The answer was fully explained by the middle-aged man standing at the very front of the welcoming crowd.
Mayor Jeong.
Real name Jeong Sang-guk.
Though called mayor, he was not a current mayor. In the Korean Peninsula, the profession of civil servant had long been deleted along with elementary, middle, high school, and university students.
Jeong Sang-guk was a 'former' 'Busan' mayor.
Currently, he was also the head of the Republic of Korea 2nd Provisional Government.
When a large-scale void descended south of the Han River, the Blue House and parliament reconciled and began a grand coalition government toward heaven. At that time, Sejong and Busan were the only cities that could somewhat stabilize the situation.
The civil servant group in Sejong City at least tried to bring the military under control (and they also went on a restaurant tour to the Ten Clans' stomachs together).
In contrast, Busan's Mayor Jeong Sang-guk decided to follow a slightly more traditional method.
-Citizens, what kind of people are we?
-Um...... A delivery people?
-No. We are the Terran people.
Jeong Sang-guk picked up his supporters and organization entirely and relocated his command center.
The citizens could only marvel at a joke befitting that generation.
If Kim Il-sung, the founder of the Daitonggang faction, only knew how to shrink earth by himself, Jeong Sang-guk had actually attempted group teleportation. This was proof that the orthodox lineage of Samhan martial arts lay with the Nakdonggang faction. Literally, the footwork was different.
Koreans now acknowledged that Busan Mayor Jeong Sang-guk's name value was equivalent to Won Gyun of the Three Provinces Naval Command and Lee Wan-yong of the Korean Empire Cabinet Prime Minister.
Considering Koreans are particularly picky in evaluating politicians, this was no easy achievement.
All politicians by nature are thorough conceptualists.
Polititians believed that even if their legitimacy in reality was somewhat lacking, they could always withdraw loans from concepts. Jeong Sang-guk was the same.

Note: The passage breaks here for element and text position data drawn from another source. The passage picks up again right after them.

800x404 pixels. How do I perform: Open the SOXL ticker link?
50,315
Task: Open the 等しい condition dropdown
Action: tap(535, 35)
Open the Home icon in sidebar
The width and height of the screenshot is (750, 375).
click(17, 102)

The exile group somehow became an 'exile government,' and the exile government suddenly transformed into the 'Republic of Korea 2nd Provisional Government.' Jeong Sang-guk's business cards were newly printed each time, and now he had become 'Prime Minister of the Republic of Korea 2nd Provisional Government.'
And on the day of the Prime Minister election, Fukuoka was also renamed Busan. Thanks to this, Jeong Sang-guk also held the title of 'Busan City Representative' as the representative of the Fukuoka Korean Federation.
In short, it was a shitshow.
And now I was invited to the stage of this shitshow.
A politician with a broken leash sucking up to a war hero was a grammar that applied worldwide.
"I have respected Mr. Jang for a very long time!"
Jeong Sang-guk, a Terran user who had once hit 2150 points in StarCraft ladder, embraced me with a bright smile on his face.
Following the Prime Minister of the 2nd Provisional Government, the Foreign Minister, Finance Minister, Justice Minister, and Interior Minister poured out endless handshake requests. The hugs were highly disciplined, mechanical hugs.
I also smiled a mechanical smile. And internally, I gave the provisional government cabinet members modern MZ-style nicknames in order: damn it, fuck, shit, etc.
'Damn old bastard. This is why I didn't want to come to Fukuoka on a business trip.'
Kkeul- Kkeul- Kkeul-
From afar, I seemed to hear Old Man Sho's laughter along with the auditory hallucination 'Yeah, your swordsmanship is shoddy.' Dammit.